WHAT YOU NEED TO DO:
Write out only the lines from the line that holds "Sort table by Training engine column" to the end of the listing below, inclusive, with the pictures omitted.

INPUT:

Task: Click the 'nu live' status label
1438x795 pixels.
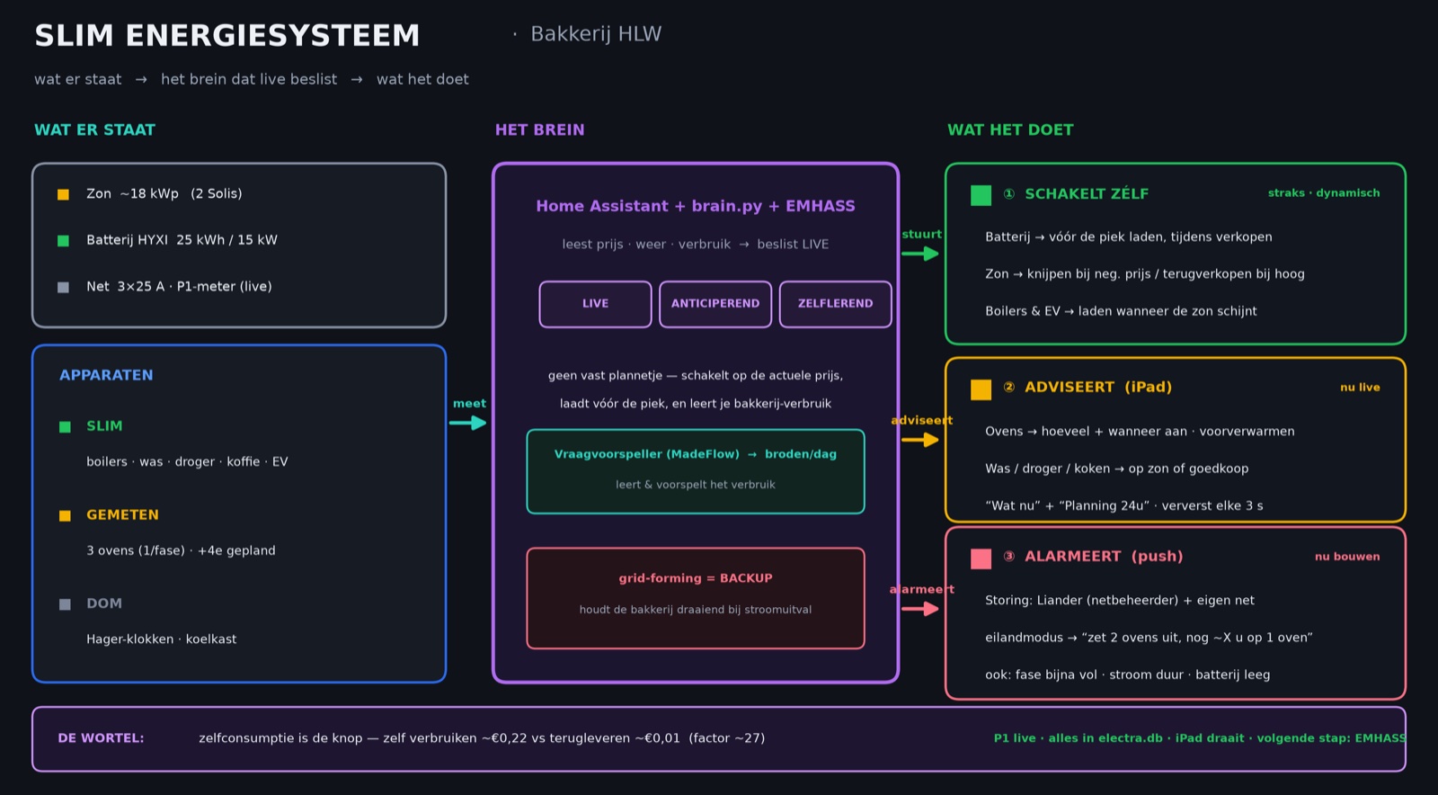Action: click(x=1360, y=388)
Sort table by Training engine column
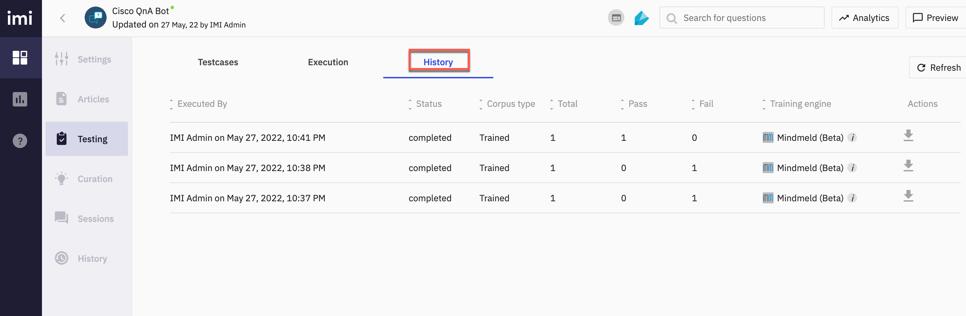 click(x=797, y=104)
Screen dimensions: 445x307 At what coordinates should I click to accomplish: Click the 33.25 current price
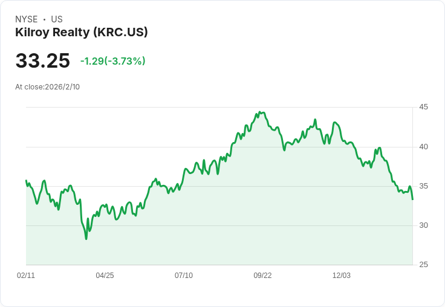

RESPONSE:
Sort table by Training engine column
 click(x=797, y=104)
Screen dimensions: 445x307 At what coordinates should I click to accomplish: Click the 33.25 current price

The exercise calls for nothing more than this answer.